Unnamed: 0,about,proxyIn,proxyFor,edmType,europeanaProxy,dcIdentifier.def,dcLanguage.def,dcSubject.def,dcType.def,dcContributor.def,dcCreator.def,dcDate.def,dcDescription.it,dcFormat.def,dcRights.def,dcTitle.it,dcType.en,dcType.it,dctermsAlternative.def,dctermsAlternative.it,dctermsIsPartOf.def,dctermsProvenance.def,dcFormat.it,dcRights.it,dctermsExtent.def,dctermsIsPartOf.en,dctermsIsReferencedBy.it,dctermsSpatial.def,edmCurrentLocation.it,dcDate.it,dcDescription.en,dcTitle.en
0,/proxy/provider/40/CNMD0000249225,[/aggregation/provider/40/CNMD0000249225],/item/40/CNMD0000249225,TEXT,False,,[lat],"[Uccelli, Birds, Animali, Animals, Ornitologia...",,"[Cartari, Carlo, Della Rovere, Francesco Maria...","[Djunkovskoy, Stefano]",[1601-1631],[1601-1631 data stimata; Catalogo anonimo e an...,[cartaceo ; cc.
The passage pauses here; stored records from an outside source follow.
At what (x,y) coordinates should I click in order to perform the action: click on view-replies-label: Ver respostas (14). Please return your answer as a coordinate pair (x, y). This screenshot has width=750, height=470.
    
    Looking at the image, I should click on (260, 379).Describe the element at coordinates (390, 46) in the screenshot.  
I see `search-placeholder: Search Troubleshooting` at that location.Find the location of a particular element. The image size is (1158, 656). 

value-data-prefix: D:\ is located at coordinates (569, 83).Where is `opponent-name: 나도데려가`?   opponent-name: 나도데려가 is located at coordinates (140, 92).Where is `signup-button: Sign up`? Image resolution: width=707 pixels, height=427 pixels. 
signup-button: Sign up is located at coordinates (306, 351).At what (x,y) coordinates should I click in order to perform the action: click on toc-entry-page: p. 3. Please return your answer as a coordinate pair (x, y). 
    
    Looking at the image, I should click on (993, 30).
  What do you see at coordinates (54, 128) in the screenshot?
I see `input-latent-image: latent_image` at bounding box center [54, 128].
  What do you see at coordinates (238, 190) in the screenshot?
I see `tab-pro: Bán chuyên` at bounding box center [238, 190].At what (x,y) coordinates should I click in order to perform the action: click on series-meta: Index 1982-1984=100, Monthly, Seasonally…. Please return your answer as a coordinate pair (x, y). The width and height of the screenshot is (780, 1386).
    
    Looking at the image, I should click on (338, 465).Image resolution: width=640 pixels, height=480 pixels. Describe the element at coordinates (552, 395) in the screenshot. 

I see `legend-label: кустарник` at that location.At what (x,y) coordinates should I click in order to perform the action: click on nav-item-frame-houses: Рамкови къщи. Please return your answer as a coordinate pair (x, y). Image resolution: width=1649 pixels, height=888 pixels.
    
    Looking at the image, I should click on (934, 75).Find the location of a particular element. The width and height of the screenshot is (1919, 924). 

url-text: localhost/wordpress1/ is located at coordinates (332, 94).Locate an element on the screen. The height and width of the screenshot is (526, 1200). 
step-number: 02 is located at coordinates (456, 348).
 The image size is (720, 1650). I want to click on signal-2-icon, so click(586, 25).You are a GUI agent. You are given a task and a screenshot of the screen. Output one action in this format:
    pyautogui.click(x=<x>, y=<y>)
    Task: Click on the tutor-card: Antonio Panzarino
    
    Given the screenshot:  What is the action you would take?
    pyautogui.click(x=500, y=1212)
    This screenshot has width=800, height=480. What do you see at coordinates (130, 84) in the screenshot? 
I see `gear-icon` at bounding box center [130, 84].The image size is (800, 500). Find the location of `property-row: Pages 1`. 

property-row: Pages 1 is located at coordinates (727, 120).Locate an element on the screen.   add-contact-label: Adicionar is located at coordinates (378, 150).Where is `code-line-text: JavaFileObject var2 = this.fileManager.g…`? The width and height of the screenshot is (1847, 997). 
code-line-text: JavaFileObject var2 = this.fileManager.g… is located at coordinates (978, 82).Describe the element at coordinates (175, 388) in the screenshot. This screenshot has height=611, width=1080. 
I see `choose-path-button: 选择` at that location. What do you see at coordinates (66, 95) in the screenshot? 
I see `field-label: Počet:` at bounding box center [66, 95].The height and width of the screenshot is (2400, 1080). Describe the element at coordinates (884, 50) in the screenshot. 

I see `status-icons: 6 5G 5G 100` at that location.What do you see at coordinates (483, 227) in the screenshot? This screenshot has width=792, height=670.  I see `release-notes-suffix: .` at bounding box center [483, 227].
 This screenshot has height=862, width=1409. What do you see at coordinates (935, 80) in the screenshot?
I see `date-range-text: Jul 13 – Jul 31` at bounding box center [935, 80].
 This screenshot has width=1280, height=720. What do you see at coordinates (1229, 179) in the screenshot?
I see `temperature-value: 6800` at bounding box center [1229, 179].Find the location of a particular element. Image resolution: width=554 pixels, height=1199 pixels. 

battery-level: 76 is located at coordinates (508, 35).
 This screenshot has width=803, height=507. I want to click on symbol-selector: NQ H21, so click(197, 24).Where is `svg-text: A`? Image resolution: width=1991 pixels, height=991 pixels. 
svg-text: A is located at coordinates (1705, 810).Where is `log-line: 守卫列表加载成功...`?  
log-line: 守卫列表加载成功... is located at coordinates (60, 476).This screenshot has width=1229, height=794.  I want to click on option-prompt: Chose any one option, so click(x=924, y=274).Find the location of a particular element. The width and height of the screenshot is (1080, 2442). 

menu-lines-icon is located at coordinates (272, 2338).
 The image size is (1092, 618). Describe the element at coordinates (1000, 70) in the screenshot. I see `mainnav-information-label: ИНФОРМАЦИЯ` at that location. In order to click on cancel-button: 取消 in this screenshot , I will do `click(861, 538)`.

II + 302 + II],[Biblioteca universitaria Alessandrina - Roma],"[Roma, Biblioteca universitaria Alessandrina, ...","[Manuscript, Monograph]","[Manoscritto, Monografia]","[Continet hic picturas diligentissimas avium, ...",[Ornitologico],[Fondo Manoscritti della Biblioteca universita...,[Convento del Santissimo Crocifisso dei chieri...,,,,,,,,,,
1,/proxy/provider/288/work_70019,[/aggregation/provider/288/work_70019],/item/288/work_70019,IMAGE,False,[work_70019],[zxx],"[http://vocab.getty.edu/aat/300379558, http://...","[http://vocab.getty.edu/aat/300046001, http://...",,,,,,,[DISTANZIATORE DI COLLANA],"[necklace, DISTANZIATORE DI COLLANA]",[opere],,,,,[BRONZO],[MUSEO NAZIONALE PREISTORICO ETNOGRAFICO L. PI...,"[altezza: cm 32, diametro: cm 0.7]",[Europeana Archaeology],[Scheda ICCD RA: 12-00870752],[http://sws.geonames.org/8015122],[MUSEO NAZIONALE PREISTORICO ETNOGRAFICO L. PI...,,,


# Conclusions

Here we saw how to combine Search APi and Record API to retrieve field values that are not served by the Saerch API alone. The general idea is that the record API serves all results while the Search API only a fraction of it to optmize perfomance.